OBJECTIVE >> Render every line of these records as a JSON list of strings, one string per line, and skip the blank lines.

[Item position entries]
▬▬▬
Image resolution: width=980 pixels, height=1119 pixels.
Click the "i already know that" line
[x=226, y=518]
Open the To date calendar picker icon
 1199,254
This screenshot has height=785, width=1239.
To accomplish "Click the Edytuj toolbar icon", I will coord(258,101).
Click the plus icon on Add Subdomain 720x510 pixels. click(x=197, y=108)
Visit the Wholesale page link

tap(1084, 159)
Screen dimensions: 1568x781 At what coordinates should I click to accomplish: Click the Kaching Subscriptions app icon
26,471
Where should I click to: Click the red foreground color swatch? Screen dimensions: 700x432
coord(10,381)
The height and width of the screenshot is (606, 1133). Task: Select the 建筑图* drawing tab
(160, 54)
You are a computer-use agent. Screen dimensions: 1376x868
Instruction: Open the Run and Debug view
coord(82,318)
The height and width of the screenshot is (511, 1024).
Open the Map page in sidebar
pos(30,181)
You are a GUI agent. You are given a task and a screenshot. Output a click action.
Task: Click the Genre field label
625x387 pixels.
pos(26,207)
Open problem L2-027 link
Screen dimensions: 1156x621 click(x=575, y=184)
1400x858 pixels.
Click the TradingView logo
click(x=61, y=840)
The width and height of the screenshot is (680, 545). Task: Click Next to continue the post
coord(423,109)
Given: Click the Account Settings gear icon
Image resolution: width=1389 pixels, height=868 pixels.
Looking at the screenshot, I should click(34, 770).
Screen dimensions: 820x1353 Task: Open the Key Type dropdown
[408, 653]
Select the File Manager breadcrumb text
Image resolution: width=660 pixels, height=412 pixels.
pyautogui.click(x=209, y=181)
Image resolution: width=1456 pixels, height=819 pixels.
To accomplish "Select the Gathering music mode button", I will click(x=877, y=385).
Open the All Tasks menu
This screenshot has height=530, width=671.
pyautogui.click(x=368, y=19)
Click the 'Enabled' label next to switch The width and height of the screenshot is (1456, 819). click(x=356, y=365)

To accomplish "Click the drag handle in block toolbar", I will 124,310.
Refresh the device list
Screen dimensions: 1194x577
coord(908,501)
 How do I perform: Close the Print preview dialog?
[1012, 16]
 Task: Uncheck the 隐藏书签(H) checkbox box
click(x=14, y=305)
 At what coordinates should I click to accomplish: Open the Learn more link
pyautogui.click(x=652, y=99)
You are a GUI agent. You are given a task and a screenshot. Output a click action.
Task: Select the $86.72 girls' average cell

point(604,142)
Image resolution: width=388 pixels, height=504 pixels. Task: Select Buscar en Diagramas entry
▬▬▬
ANSWER FOR THE TASK >>
[
  "Image resolution: width=980 pixels, height=1119 pixels.",
  "Click the \"i already know that\" line",
  "[x=226, y=518]",
  "Open the To date calendar picker icon",
  " 1199,254",
  "This screenshot has height=785, width=1239.",
  "To accomplish \"Click the Edytuj toolbar icon\", I will coord(258,101).",
  "Click the plus icon on Add Subdomain 720x510 pixels. click(x=197, y=108)",
  "Visit the Wholesale page link",
  "tap(1084, 159)",
  "Screen dimensions: 1568x781 At what coordinates should I click to accomplish: Click the Kaching Subscriptions app icon",
  "26,471",
  "Where should I click to: Click the red foreground color swatch? Screen dimensions: 700x432",
  "coord(10,381)",
  "The height and width of the screenshot is (606, 1133). Task: Select the 建筑图* drawing tab",
  "(160, 54)",
  "You are a computer-use agent. Screen dimensions: 1376x868",
  "Instruction: Open the Run and Debug view",
  "coord(82,318)",
  "The height and width of the screenshot is (511, 1024).",
  "Open the Map page in sidebar",
  "pos(30,181)",
  "You are a GUI agent. You are given a task and a screenshot. Output a click action.",
  "Task: Click the Genre field label",
  "625x387 pixels.",
  "pos(26,207)",
  "Open problem L2-027 link",
  "Screen dimensions: 1156x621 click(x=575, y=184)",
  "1400x858 pixels.",
  "Click the TradingView logo",
  "click(x=61, y=840)",
  "The width and height of the screenshot is (680, 545). Task: Click Next to continue the post",
  "coord(423,109)",
  "Given: Click the Account Settings gear icon",
  "Image resolution: width=1389 pixels, height=868 pixels.",
  "Looking at the screenshot, I should click(34, 770).",
  "Screen dimensions: 820x1353 Task: Open the Key Type dropdown",
  "[408, 653]",
  "Select the File Manager breadcrumb text",
  "Image resolution: width=660 pixels, height=412 pixels.",
  "pyautogui.click(x=209, y=181)",
  "Image resolution: width=1456 pixels, height=819 pixels.",
  "To accomplish \"Select the Gathering music mode button\", I will click(x=877, y=385).",
  "Open the All Tasks menu",
  "This screenshot has height=530, width=671.",
  "pyautogui.click(x=368, y=19)",
  "Click the 'Enabled' label next to switch The width and height of the screenshot is (1456, 819). click(x=356, y=365)",
  "To accomplish \"Click the drag handle in block toolbar\", I will 124,310.",
  "Refresh the device list",
  "Screen dimensions: 1194x577",
  "coord(908,501)",
  " How do I perform: Close the Print preview dialog?",
  "[1012, 16]",
  " Task: Uncheck the 隐藏书签(H) checkbox box",
  "click(x=14, y=305)",
  " At what coordinates should I click to accomplish: Open the Learn more link",
  "pyautogui.click(x=652, y=99)",
  "You are a GUI agent. You are given a task and a screenshot. Output a click action.",
  "Task: Select the $86.72 girls' average cell",
  "point(604,142)",
  "Image resolution: width=388 pixels, height=504 pixels. Task: Select Buscar en Diagramas entry"
]